The route to historical origins


Today people of Ukraine strive to penetrate to historical sources, to discover for themselves the pages of the true history of a metropolis, free from pro-imperial layers – from the time of the Cossacks to the revolutionary events of a hundred years ago and the present. Now there is a reason to argue, relying on archival documents and miraculously surviving historical monuments: Ukrainians settled here before the city was founded.

The Ministry of Culture of Ukraine is considering the inclusion in the register of Сultural heritage the Ukrainian Cossack cemetery of the XVIII-XIX centuries, located on the Hadzhibey road of Odessa, on the slope of Shkodova Mountain (Shkodova Gora).
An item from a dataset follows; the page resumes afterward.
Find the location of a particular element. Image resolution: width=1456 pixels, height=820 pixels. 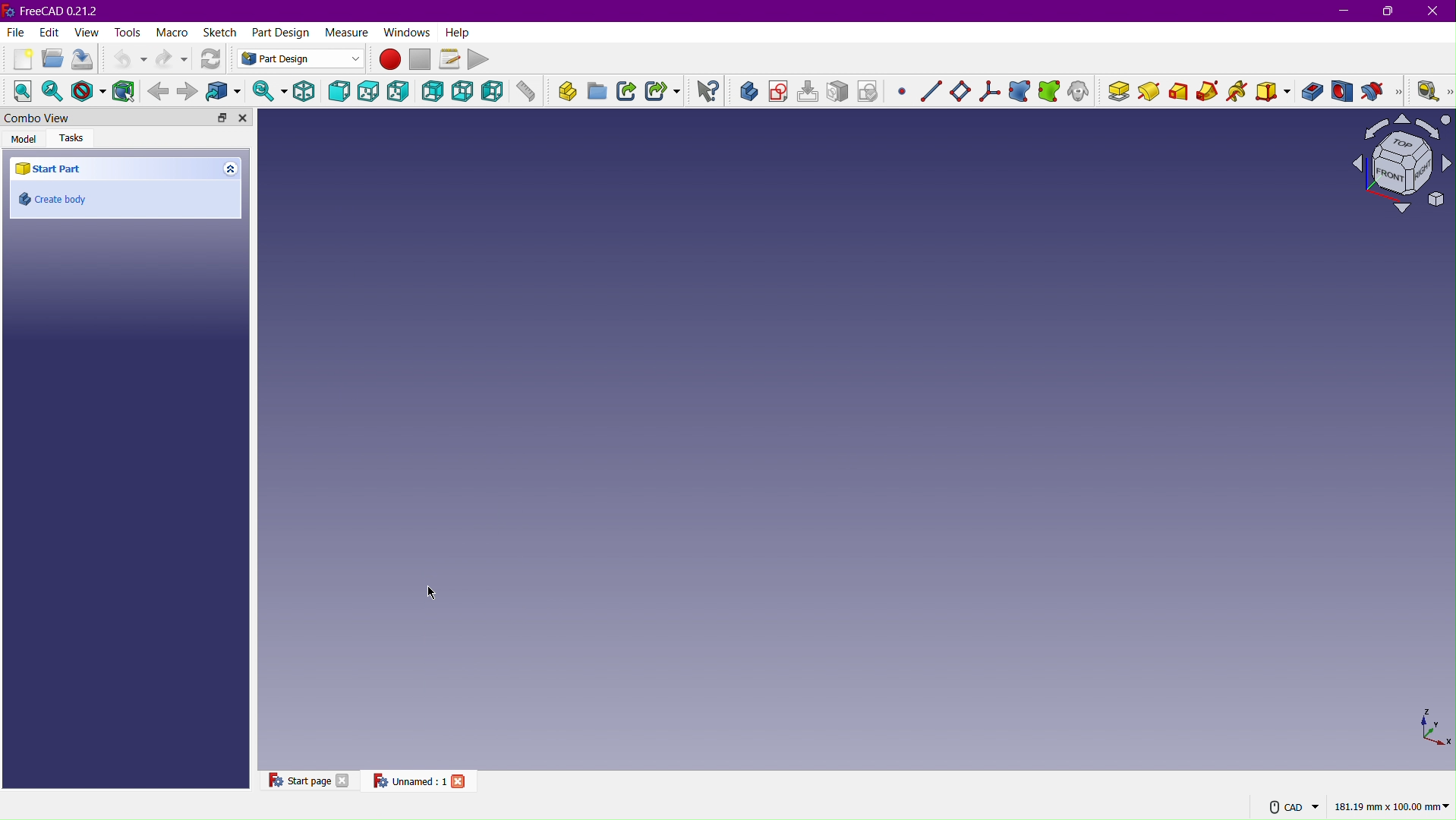

Start Page is located at coordinates (313, 780).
The earliest existing grave at the “Sotnikovska Sich” cemetery is dated 1791, it appeared three years before the foundation of Odessa. Historians believe that the churchyard was created in 1775, immediately after the liquidation of the Zaporizhzhya Sich. It is named after the family of the Cossack Sotnichenko buried here.

This is the cemetery of the heirs of Zaporizhzhya Cossacks – the people who rescued us from Ottomans. They attacked Hadzhibey Fortress. Then they got land here and organized a settlement. But Catherine the Great decided to relocate them to the Kuban region in 1792. Some Cossacks did not want to resettle. And here are the graves of the former Cossacks, who supplied the stone for the construction of Odessa

Taras Goncharuk, Doctor of Historical Sciences

After the capture of the fortified city, part of the Cossacks, acting together with the Russian army, continued to liberate the Black Sea lands from Ottoman troops. And the majority of local residents, especially those Cossacks who fled from Zaporozhye in 1775 and received permission from Pasha of Ochakov to live near Hadzhibey, remained in this area. They earned money in the Kuyalnik Liman salt mine and in local quarries. These Cossack families, in fact, became residents of Hadzhibey after the Ottoman left it, and subsequently became the first inhabitants of Odessa.

In the cemetery at the burial site, you can see 32 types of ancient crosses of various sizes and shapes.

The oldest cross is dated 1791. Among the graves stands out one – in the form of a pillow with a Cossack mace.

On most of the crosses, you can still find out some words, last names, familiy names and dates. All inscriptions are fully deciphered by Odessa and Ukrainian historians.

From time to time, Cossacks and activists come here to clean the territory from thickets.